(Dataset items)
=====

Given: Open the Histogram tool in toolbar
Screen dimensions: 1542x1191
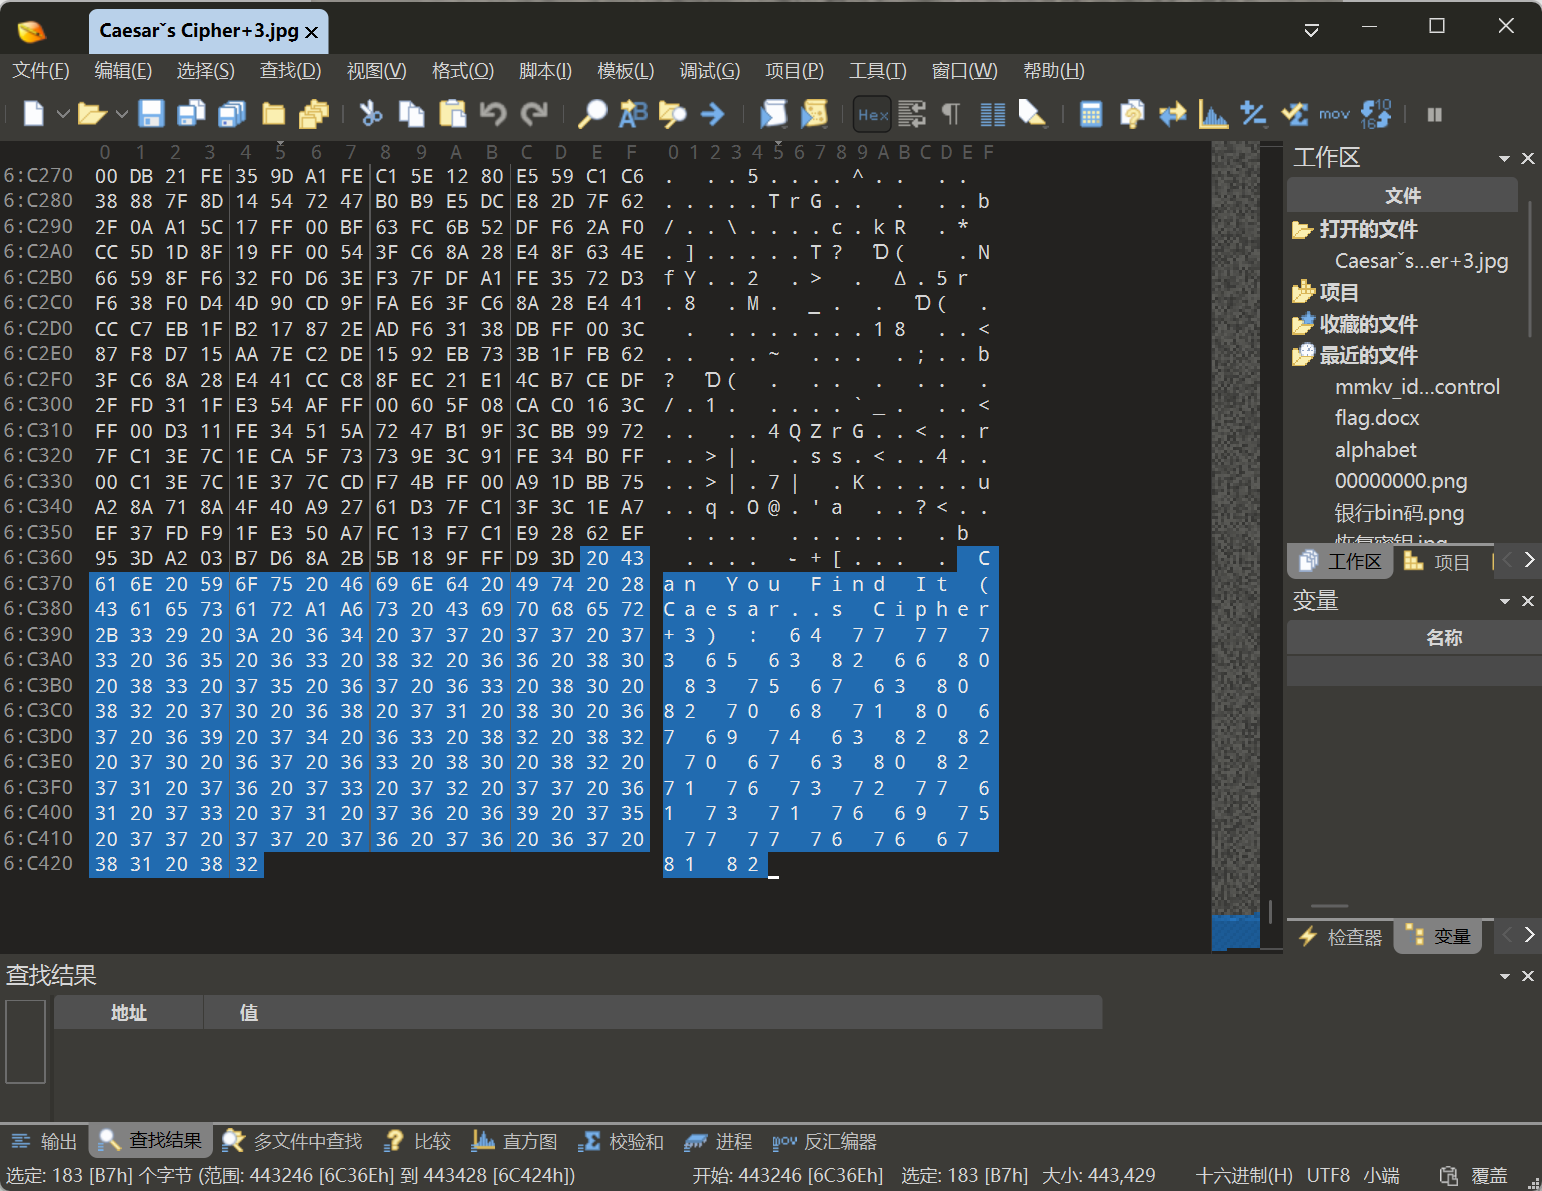Looking at the screenshot, I should point(1213,114).
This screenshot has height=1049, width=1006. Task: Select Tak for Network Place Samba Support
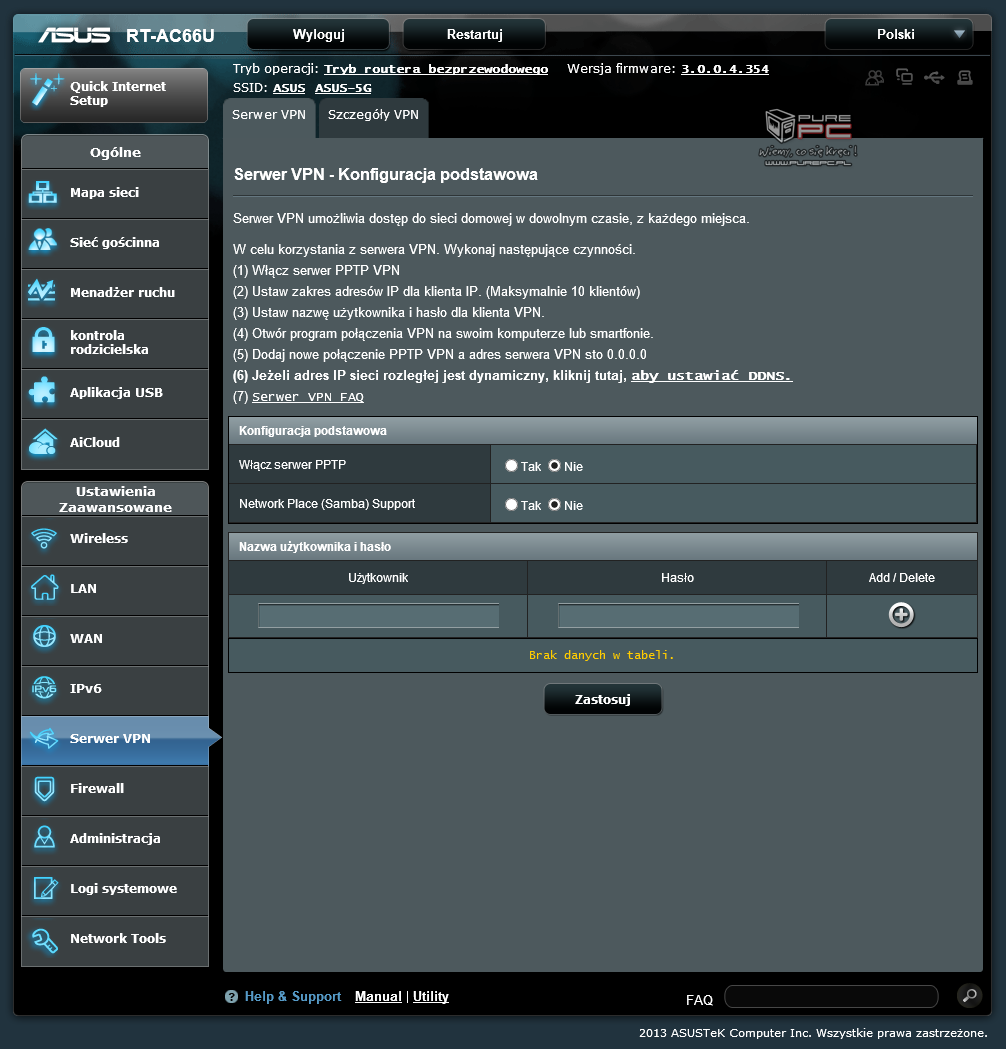tap(511, 505)
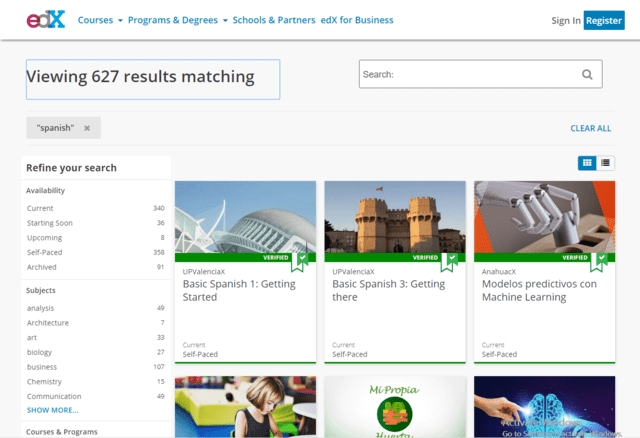Filter by business subject

click(x=44, y=367)
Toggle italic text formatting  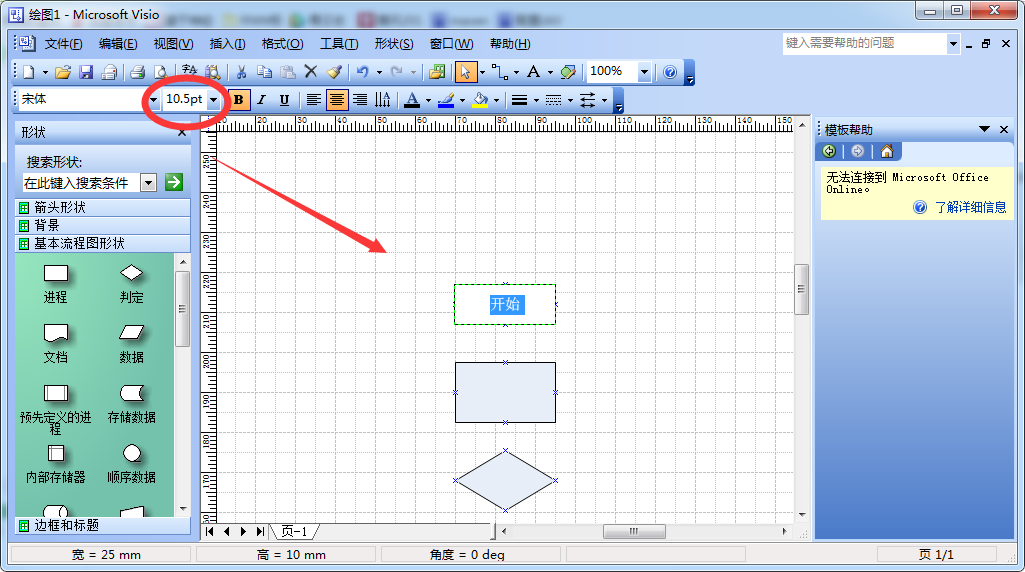(x=261, y=100)
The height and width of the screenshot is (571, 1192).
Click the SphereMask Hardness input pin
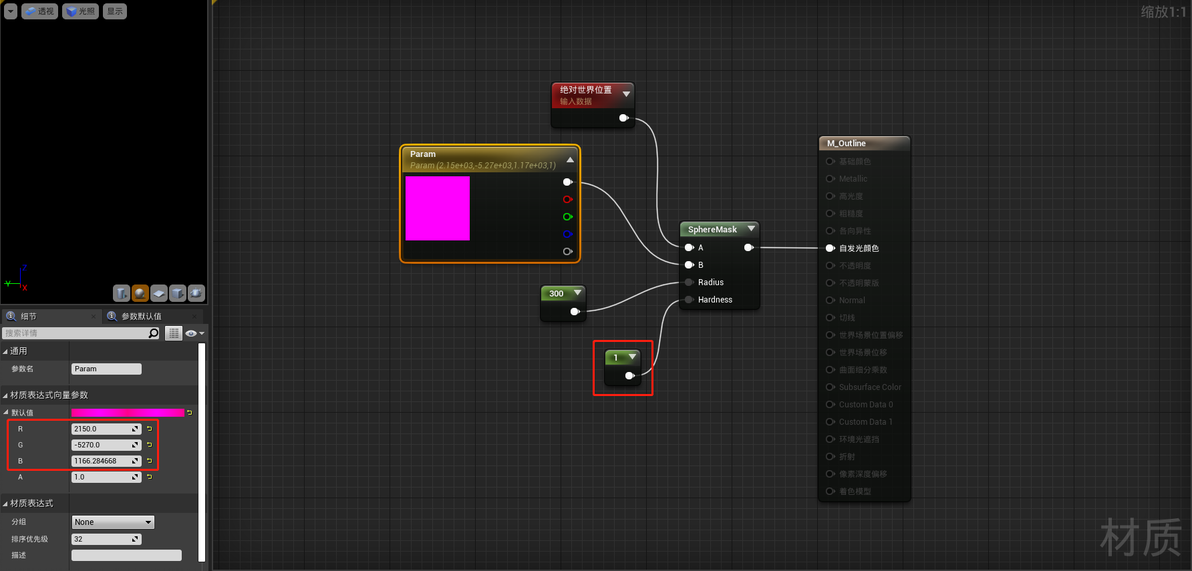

=====

Begin with the line that contains "The height and" and repeat every line through the end of the data, exactly and only those lines, leaving out the pictures.

### ANSWER TO THE PROBLEM
The height and width of the screenshot is (571, 1192).
Click the SphereMask Hardness input pin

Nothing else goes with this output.